Walsh & Hoyt: Neuromyotonia

Acquired neuromyotonia, also called Isaacs syndrome, the syndrome of continuous muscle fiber activity, or pseudomyotonia, is a disorder of unknown cause that produces continuous muscle activity and delayed relaxation following active contraction. The continuous motor unit activity is caused by peripheral nerve hyperexcitability and thus persists during sleep, may or may not be eliminated by peripheral nerve block, and is abolished by curare. Neuromyotonia can develop in association with clinical or electrophysiologic evidence of a peripheral neuropathy or as a neurologically isolated syndrome.

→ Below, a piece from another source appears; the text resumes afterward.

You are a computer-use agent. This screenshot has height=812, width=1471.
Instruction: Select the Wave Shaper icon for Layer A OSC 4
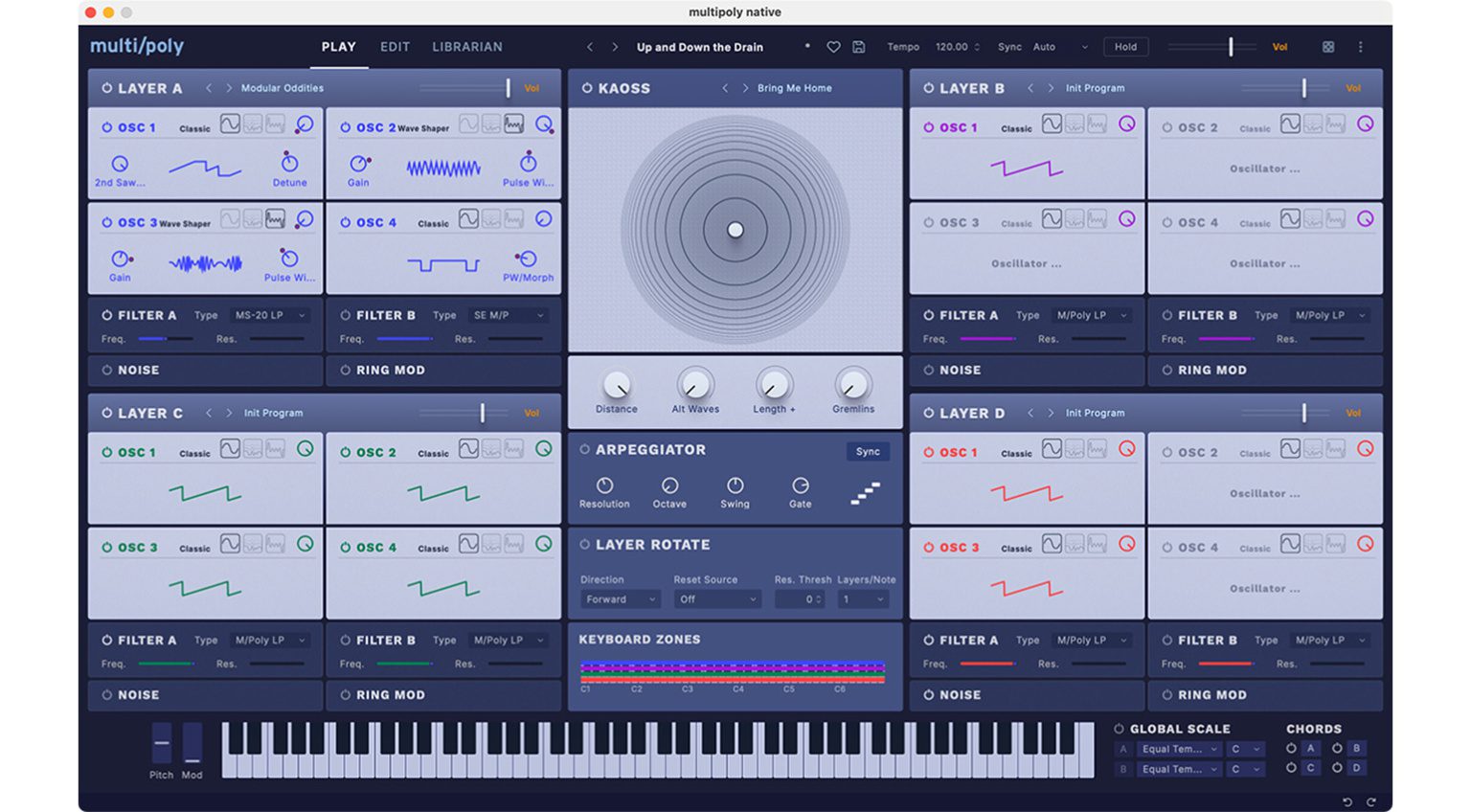(514, 218)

Affected patients typically experience progressive stiffness and twitching of muscles, cramping and increased stiffness with use of the extremities, and, during ambulation, difficulty relaxing the muscles following use, difficulty ambulating, and excessive perspiration. Abnormal physical findings include continuous myokymia and fasciculations of affected muscles, hypertonia, a stiff awkward-appearing gait with extended extremities, reduced muscle stretch reflexes, and prolonged contraction of muscles following exercise (pseudomyotonia). Weakness and wasting of muscle bulk are generally not present in neuromyotonia. In contrast to the stiff-man syndrome, the distal and proximal limb muscles, the facial muscles, the bulbar muscles, and the extraocular muscles can be affected. Also in contrast to stiff-man syndrome, the motor findings of neuromyotonia persist during sleep. Electrophysiologic abnormalities in this condition include continuous motor unit discharges (e.g., fasciculations and myokymia) and muscle fiber discharges (e.g., high-frequency repetitive discharges), as well as afterdischarges following direct compound muscle action potential or in response to voluntary contraction or percussion.